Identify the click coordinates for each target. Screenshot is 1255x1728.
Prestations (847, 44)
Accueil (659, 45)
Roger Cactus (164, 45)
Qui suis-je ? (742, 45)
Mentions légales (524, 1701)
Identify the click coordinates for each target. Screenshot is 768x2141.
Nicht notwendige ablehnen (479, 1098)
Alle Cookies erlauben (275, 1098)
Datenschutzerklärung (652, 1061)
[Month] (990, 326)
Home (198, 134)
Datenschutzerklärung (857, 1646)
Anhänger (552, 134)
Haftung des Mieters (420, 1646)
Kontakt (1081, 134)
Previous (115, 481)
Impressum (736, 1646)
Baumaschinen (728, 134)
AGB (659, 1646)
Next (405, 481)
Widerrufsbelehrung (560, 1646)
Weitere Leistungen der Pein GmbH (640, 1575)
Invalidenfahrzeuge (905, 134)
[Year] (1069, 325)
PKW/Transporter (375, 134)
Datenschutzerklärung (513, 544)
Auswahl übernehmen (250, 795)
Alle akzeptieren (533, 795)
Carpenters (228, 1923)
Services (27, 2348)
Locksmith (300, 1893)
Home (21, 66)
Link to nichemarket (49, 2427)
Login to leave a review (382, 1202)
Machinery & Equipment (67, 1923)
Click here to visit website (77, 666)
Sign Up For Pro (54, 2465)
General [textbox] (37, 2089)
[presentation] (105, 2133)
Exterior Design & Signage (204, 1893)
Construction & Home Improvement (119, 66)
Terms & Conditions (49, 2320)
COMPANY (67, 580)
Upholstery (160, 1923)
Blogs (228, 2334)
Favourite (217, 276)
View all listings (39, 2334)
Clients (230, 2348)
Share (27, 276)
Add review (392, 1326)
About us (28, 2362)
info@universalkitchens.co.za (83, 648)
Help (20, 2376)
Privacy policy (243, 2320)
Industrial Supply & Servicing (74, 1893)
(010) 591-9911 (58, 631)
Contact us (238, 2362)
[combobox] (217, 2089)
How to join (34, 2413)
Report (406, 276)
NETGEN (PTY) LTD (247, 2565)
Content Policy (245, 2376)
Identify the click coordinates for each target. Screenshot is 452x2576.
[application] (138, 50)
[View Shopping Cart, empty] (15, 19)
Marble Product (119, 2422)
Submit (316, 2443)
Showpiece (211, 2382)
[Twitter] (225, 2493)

------------

» Your goal: Rewrite the rows from the one containing "Anhänger (552, 134)" through the one containing "Privacy policy (243, 2320)", swapping "Blogs" for "News" and leaving everything else unchanged.

» Solution for this problem:
Anhänger (552, 134)
Haftung des Mieters (420, 1646)
Kontakt (1081, 134)
Previous (115, 481)
Impressum (736, 1646)
Baumaschinen (728, 134)
AGB (659, 1646)
Next (405, 481)
Widerrufsbelehrung (560, 1646)
Weitere Leistungen der Pein GmbH (640, 1575)
Invalidenfahrzeuge (905, 134)
[Year] (1069, 325)
PKW/Transporter (375, 134)
Datenschutzerklärung (513, 544)
Auswahl übernehmen (250, 795)
Alle akzeptieren (533, 795)
Carpenters (228, 1923)
Services (27, 2348)
Locksmith (300, 1893)
Home (21, 66)
Link to nichemarket (49, 2427)
Login to leave a review (382, 1202)
Machinery & Equipment (67, 1923)
Click here to visit website (77, 666)
Sign Up For Pro (54, 2465)
General [textbox] (37, 2089)
[presentation] (105, 2133)
Exterior Design & Signage (204, 1893)
Construction & Home Improvement (119, 66)
Terms & Conditions (49, 2320)
COMPANY (67, 580)
Upholstery (160, 1923)
News (228, 2334)
Favourite (217, 276)
View all listings (39, 2334)
Clients (230, 2348)
Share (27, 276)
Add review (392, 1326)
About us (28, 2362)
info@universalkitchens.co.za (83, 648)
Help (20, 2376)
Privacy policy (243, 2320)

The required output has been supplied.